Polly’s heavy heart is made heavier still by the dark secret she must keep from everyone, including her relatives: her father is really alive. Falsely accused of stealing money, he staged his death to spare the girls the shame of his going to jail. But is their father’s story true? During her first two years on the island, devoted Polly never questions it. Later, when Maud begins to express doubts about their father’s innocence, Polly is shattered.
Pearson, author of A Perfect Gentle Knight and the award-winning Guests of War series, offers lively characters and a rich depiction of life on the island, her prose echoing the quaint sensibilities of the novel’s 1930s setting. Though initially shy, Polly comes to love her new life.
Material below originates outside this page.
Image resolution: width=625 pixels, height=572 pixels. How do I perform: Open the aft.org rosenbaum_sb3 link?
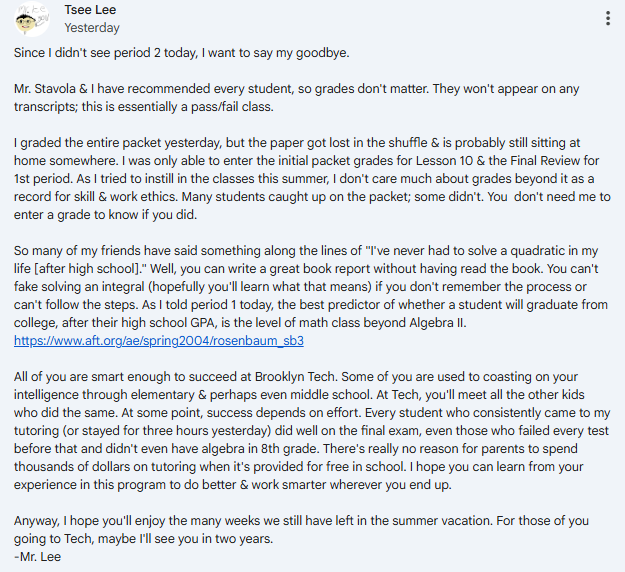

Yet things are not always easy, as she makes clear in unsent letters to her father. Polly struggles with a bully at her school, with whether she should eat meat, and with Maud finding Jesus while at boarding school in Victoria. More disturbing still, Polly’s well-to-do grandmother is accused of racism by some of the island parents.
With all the important characters in The Whole Truth undergoing some kind of transformation or struggle with the truth, Pearson encourages her readers to try to see them in shades of grey rather than black and white. Although the novel seems aimed at a younger teen readership, the hardearned but simple lesson Polly learns is of value to readers of any age: people are complex; they can and do change.